I have a highland pipeline like this:
function batchAndQueue(stream) {
const asyncPost = _.wrapCallback(callbackify(flush));
const data = _(stream)
.map((data) => someTransform(data))
.batch(2000)
.consume(batchForByteSize(10000))
.map((batch) => asyncPost(batch))
.mergeWithLimit(numWorkers)
.doto(() => { progressBar() })
.errors((e) => { throw e; });
return Promise.all(await data.collect().toPromise(Promise));
}
(this code data from a stream, sends it over the network, returns a promise so the whole thing can be await
ed)
this works great, and mergeWithLimit
seems to be giving me the concurrency I was looking for.
I'm trying to translate this exact flow to a _.pipeline()
interface, so I can expose a proper Readable Stream for my API.
this is as far as I got:
function exposePipeline(finish = () => {}) {
const asyncPost = _.wrapCallback(callbackify(flush));
const pipeToMe = _.pipeline(
_.map((data) => someTransform(data)),
_.batch(N),
_.consume(customSizeBatch),
_.map((batch) => asyncPost(batch))
// flip promise back to stream
_.flatMap(_),
_.doto(() => { progressBar()}),
_.errors((e) => { throw e;})
)
// * handlers
pipeToMe.on('end', () => {
finish(null, summary());
});
pipeToMe.on('pipe', () => {
pipeToMe.resume();
});
return pipeToMe;
}
but i can't figure out how to use mergeWithLimit
(or parallel
) in this pipeline
it doesn't appear that _.mergeWithLimit
or _.pipeline
are top level functions.... like _.map
, _.consume
, _.batch
, etc...
_.map((batch) => asyncPost(batch)),
_.mergeWithLimit(workers),
doesn't work... have tried a bunch of other variants too... so i think my mental model is wrong.
can someone point me in the right direction? much appreciated! 🙏
turns out i was being dense... _.mergeWithLimit()
totally is a top level function, but it doesn't work nicely with _.flatMap()

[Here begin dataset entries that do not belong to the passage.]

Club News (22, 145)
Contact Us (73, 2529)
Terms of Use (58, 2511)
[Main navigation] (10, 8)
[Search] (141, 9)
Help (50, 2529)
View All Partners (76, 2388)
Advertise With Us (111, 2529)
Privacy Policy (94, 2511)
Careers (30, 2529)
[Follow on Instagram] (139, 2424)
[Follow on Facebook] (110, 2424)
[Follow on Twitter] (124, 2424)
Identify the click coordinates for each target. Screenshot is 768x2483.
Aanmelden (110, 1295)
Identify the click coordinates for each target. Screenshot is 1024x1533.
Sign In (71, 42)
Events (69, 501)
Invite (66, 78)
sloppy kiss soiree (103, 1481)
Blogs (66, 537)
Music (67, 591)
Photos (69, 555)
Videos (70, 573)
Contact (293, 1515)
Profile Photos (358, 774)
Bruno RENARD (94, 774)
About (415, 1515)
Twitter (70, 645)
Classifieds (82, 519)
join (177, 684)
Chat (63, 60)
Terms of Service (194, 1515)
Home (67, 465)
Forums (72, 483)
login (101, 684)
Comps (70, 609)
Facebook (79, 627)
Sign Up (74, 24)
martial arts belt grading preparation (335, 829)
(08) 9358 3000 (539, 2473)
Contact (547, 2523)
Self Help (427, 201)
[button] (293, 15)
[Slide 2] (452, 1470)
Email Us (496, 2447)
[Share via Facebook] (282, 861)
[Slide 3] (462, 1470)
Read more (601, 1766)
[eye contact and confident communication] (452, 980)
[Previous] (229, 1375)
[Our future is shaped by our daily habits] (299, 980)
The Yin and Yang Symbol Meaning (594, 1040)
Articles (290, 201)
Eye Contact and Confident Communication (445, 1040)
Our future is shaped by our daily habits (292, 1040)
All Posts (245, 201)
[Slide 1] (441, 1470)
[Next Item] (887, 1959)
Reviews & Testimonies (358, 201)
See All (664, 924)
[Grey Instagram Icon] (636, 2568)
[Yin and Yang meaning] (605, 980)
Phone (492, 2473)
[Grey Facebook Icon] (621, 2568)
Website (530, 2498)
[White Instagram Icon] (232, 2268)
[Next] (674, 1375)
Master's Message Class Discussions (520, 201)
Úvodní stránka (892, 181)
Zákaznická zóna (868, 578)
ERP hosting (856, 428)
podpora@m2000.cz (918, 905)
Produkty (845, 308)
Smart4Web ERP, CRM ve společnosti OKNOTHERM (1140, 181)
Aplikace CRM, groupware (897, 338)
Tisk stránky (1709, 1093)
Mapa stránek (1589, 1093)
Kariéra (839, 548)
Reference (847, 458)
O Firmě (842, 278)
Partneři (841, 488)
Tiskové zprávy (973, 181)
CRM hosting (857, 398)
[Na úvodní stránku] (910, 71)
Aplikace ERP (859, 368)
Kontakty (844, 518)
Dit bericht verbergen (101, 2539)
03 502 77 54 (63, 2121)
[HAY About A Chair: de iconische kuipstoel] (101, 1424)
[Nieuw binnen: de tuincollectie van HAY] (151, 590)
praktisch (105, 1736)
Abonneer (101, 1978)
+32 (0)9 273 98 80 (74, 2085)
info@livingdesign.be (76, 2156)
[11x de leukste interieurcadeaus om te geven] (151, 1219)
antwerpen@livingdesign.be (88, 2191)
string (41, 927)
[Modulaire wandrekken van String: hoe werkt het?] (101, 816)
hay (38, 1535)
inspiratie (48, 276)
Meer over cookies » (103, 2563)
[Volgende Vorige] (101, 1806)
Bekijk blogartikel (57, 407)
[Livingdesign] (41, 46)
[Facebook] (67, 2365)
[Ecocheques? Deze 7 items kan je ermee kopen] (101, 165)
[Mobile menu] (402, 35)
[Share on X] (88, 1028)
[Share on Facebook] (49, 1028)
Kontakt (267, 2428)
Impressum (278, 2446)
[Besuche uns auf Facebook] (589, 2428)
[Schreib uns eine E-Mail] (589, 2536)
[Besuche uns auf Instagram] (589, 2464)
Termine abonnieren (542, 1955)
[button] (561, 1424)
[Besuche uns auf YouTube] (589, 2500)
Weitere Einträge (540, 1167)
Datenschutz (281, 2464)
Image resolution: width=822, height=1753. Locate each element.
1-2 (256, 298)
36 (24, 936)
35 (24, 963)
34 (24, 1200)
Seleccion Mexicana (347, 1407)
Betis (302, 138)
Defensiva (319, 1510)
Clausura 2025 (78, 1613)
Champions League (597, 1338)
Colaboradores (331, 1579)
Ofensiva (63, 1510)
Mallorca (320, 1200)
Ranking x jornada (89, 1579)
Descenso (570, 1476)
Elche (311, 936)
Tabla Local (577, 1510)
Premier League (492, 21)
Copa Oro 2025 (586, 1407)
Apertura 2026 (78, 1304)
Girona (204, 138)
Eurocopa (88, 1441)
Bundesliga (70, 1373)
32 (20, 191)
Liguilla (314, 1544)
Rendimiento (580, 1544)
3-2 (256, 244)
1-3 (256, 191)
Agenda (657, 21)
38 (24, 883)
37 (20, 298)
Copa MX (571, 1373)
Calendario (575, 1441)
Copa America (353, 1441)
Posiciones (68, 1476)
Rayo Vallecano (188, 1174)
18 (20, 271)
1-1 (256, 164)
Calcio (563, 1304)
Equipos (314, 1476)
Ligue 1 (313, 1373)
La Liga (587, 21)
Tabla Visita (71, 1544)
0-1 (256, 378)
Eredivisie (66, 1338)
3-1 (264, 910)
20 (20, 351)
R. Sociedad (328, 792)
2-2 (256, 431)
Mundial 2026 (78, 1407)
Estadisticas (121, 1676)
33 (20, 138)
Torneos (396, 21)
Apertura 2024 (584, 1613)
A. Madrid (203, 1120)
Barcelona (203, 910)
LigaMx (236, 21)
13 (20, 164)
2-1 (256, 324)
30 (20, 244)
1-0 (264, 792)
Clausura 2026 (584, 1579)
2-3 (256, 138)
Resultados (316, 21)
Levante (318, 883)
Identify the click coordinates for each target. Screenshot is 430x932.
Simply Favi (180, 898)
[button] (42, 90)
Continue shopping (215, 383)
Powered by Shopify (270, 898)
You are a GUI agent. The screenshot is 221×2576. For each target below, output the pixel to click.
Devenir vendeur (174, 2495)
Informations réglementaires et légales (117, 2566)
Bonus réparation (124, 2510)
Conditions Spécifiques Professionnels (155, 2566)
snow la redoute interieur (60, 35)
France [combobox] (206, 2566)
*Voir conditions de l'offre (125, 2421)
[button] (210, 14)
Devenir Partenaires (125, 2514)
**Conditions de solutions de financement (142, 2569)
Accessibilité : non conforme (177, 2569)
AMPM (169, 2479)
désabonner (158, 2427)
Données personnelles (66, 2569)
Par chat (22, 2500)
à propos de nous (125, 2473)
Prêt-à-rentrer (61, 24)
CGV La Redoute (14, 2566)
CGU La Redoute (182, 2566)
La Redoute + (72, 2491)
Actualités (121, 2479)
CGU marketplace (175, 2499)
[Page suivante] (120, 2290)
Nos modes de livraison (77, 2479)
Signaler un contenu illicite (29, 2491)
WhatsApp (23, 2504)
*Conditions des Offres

for this use case since it merge expects a stream of streams and flatMap doesn't produce that...
anyway final pipeline is:
function exposePipeline(finish = () => {}) {
const asyncPost = _.wrapCallback(callbackify(flush));
const pipeToMe = _.pipeline(
_.map((data) => someTransform(data)),
_.batch(N),
_.consume(customSizeBatch),
_.map((batch) => asyncPost(batch))
_.mergeWithLimit(numWorkers),
_.doto(() => { progressBar()}),
_.errors((e) => { throw e;})
)
// * handlers
pipeToMe.on('end', () => {
finish(null, summary());
});
pipeToMe.on('pipe', () => {
pipeToMe.resume();
});
return pipeToMe;
}
hope it helps someone else!